East Fork Cellars agreed to pay the city $1,500 per month for the first 12 months through July, according to the lease, signed in March but went into effect in August. The amount is $850 more than the $650 monthly rent charged to the Slocum House Theater, the venue’s previous tenant, said Tim Haldeman, the city’s general services director.
The winery, started in 2008 by Jeffrey Waddell and his wife, Stacey, recently opened a tasting room in the city-owned Esther Short Park venue at 605 Esther St. The theater group moved out of the three-story home in February 2012 because it was unable to make higher rent payments to the city.
The city’s five-year lease agreement with East Fork includes an annual increase of 10 percent throughout the term of the lease, resulting in approximate revenue of $110,000 over the initial lease term.
East Fork Cellars has plans for an indoor movie theater at the Slocum House to show independent films and classics, according to Jeff Waddell. The winery also will host live music events and has added an art gallery to the tasting venue, open from 3 to 8 p.m. Friday, noon to 6 p.m. Saturday and noon to 5 p.m. Sunday.
Downtown boosters welcome the added attractions the established winery brings to the central city, said Lee Rafferty, executive director of Vancouver’s Downtown Association.
“The thing about East Fork Cellars is they know how to generate repeat business,” Rafferty said.

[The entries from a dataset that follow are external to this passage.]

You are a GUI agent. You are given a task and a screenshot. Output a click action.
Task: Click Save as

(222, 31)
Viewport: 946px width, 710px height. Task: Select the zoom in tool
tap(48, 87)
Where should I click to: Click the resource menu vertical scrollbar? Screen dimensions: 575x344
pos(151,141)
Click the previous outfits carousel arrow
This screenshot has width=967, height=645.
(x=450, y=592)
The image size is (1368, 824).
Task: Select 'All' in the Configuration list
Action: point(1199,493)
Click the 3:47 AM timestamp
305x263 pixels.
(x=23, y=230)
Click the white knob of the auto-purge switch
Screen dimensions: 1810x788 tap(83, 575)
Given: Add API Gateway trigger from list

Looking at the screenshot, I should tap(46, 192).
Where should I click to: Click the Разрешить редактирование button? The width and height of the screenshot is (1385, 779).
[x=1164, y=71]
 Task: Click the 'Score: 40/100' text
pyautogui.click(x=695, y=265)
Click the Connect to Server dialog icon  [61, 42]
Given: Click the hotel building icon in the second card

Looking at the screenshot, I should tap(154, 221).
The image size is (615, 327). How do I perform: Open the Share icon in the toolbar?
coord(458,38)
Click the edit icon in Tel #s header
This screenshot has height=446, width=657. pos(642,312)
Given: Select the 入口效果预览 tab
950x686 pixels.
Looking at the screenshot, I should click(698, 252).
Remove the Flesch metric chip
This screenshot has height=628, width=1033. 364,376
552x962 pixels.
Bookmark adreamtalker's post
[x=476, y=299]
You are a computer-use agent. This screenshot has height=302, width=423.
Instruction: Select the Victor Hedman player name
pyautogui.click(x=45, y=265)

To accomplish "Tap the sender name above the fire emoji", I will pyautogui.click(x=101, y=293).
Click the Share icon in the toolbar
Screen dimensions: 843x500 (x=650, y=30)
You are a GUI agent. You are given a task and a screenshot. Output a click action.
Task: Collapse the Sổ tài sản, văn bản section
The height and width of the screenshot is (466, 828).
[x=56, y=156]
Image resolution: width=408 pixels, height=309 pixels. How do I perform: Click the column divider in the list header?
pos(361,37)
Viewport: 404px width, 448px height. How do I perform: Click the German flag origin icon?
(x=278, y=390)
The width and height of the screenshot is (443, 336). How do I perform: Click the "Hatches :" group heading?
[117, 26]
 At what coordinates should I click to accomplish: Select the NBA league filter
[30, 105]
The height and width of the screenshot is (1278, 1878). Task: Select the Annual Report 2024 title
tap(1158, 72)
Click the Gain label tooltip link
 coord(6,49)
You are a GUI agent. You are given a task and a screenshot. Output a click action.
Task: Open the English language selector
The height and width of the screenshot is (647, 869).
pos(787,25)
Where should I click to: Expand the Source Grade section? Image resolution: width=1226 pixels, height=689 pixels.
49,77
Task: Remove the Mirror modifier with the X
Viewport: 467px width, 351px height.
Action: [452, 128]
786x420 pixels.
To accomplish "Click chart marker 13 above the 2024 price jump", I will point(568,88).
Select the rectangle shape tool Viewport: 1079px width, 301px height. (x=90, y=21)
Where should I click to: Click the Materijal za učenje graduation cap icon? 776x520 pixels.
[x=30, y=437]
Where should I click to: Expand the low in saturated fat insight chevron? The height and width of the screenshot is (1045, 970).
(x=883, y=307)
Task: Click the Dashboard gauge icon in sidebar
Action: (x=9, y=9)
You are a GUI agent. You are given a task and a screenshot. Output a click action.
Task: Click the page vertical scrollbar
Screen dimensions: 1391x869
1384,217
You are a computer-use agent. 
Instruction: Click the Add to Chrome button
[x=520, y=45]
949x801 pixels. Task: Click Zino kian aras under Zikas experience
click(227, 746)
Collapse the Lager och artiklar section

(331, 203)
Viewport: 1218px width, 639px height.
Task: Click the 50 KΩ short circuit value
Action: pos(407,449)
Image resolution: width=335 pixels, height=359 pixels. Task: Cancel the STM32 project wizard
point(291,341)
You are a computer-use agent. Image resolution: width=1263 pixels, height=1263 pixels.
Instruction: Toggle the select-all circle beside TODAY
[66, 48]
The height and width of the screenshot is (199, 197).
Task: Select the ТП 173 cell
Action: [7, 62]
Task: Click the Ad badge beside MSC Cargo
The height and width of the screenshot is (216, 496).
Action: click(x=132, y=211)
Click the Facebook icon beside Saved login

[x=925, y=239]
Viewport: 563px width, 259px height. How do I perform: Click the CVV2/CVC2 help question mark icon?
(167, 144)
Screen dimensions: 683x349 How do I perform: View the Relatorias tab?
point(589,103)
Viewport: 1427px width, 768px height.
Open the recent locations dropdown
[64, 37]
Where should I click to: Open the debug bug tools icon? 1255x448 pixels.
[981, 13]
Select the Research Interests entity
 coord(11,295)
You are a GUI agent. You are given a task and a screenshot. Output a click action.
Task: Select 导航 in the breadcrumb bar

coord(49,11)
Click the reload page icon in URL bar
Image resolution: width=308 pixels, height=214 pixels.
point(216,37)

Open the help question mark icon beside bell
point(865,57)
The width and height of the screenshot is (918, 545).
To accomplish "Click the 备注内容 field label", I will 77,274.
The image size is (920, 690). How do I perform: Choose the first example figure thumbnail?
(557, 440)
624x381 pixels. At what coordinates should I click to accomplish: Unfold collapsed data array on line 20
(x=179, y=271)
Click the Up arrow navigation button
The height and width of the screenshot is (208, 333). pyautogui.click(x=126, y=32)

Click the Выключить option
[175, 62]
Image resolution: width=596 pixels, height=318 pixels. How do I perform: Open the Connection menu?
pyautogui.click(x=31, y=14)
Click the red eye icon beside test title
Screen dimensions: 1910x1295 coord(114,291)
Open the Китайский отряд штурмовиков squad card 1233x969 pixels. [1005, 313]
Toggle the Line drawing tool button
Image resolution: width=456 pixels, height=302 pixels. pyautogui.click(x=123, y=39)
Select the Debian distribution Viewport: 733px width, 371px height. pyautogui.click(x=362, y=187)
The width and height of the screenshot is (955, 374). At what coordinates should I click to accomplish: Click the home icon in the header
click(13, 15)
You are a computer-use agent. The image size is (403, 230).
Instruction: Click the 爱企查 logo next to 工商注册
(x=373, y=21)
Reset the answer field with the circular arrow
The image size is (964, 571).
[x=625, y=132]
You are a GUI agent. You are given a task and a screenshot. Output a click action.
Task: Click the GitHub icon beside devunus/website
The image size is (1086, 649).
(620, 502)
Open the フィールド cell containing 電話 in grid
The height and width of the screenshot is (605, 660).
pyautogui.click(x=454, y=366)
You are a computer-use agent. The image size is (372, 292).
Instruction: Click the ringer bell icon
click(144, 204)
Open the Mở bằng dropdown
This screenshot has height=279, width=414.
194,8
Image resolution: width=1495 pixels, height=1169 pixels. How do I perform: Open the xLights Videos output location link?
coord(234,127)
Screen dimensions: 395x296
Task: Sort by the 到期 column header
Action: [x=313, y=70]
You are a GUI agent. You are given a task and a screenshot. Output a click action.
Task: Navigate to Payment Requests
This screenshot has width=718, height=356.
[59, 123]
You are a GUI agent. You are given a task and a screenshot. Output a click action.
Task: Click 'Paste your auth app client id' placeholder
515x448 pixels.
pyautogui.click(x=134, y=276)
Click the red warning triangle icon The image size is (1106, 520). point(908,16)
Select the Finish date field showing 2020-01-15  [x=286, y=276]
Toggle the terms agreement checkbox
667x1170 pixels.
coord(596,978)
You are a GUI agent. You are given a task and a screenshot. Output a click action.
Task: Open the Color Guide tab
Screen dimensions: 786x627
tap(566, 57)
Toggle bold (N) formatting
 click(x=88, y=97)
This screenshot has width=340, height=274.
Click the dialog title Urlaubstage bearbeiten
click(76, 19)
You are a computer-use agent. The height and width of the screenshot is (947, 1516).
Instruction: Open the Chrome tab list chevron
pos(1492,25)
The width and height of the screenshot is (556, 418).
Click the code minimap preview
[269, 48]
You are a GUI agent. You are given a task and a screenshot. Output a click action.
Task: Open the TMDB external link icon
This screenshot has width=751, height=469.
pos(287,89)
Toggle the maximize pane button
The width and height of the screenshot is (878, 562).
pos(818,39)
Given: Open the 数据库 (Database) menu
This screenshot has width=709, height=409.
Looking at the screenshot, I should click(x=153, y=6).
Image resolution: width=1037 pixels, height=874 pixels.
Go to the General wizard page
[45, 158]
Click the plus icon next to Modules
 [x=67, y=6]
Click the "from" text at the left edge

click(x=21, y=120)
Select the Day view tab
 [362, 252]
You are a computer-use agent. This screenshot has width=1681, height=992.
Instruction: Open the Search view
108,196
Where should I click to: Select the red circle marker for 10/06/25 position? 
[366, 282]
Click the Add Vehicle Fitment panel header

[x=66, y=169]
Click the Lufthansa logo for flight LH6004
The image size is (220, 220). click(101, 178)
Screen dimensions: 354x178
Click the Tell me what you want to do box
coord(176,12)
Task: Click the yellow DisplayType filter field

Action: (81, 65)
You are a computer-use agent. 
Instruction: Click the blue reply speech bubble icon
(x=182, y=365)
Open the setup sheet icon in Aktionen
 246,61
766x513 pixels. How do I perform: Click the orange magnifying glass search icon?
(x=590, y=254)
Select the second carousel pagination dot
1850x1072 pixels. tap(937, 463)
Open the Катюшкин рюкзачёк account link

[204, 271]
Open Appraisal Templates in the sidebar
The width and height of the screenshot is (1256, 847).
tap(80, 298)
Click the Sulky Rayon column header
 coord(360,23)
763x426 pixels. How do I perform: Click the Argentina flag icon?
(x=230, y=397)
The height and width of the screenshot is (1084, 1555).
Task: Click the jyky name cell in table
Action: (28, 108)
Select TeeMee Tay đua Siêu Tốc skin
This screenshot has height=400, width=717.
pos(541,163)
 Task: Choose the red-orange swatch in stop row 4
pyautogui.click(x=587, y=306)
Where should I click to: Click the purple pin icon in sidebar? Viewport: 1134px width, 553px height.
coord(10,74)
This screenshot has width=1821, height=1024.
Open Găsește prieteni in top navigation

Waddell expects to extend the winery’s hours upon completion of ongoing renovation work to upgrade the venue’s kitchen, which won’t be commercial-grade because the business plans to use catered food for events.
“In the future, we plan to be open every day,” Waddell said.
Waddell said he’s invested a “sizable amount” into transforming the city-owned Victorian home for the winery, while following strict guidelines to maintain its historic integrity.
The Slocum House was built in 1867 by Charles W. Slocum and his wife, Laura. It is listed on the National Register of Historic Places and the Clark County Heritage Register.
In addition to upgrading the kitchen, East Fork Cellars has taken on the home’s exterior landscaping, window coverings, furniture and interior repairs.
“Between the city and us, we’re trying to restore it to its original grandeur,” Waddell said.
According to its contract with the city, East Fork Cellars can use the first floor and basement for “food and beverage preparation and sales; making, bottling, storing and selling of wine, beer and distilled spirits; entertainment and retail business.”
The second floor will be used as office space for East Fork Cellars and one tenant, the Vancouver Farmers Market.
Waddell also expects to attract otherworldly patrons to his new venue at the Slocum House, said to be haunted and featured in 2012 on The Travel Channel TV show, “The Dead Files.”
Working in the old house has made him into a believer, “based on one incident,” Waddell said, adding that any ghosts found hanging around will be immediately put to work.
“I’m embracing the ghosts,” he said. “If they’re there, they are welcome to get in the bottling line.”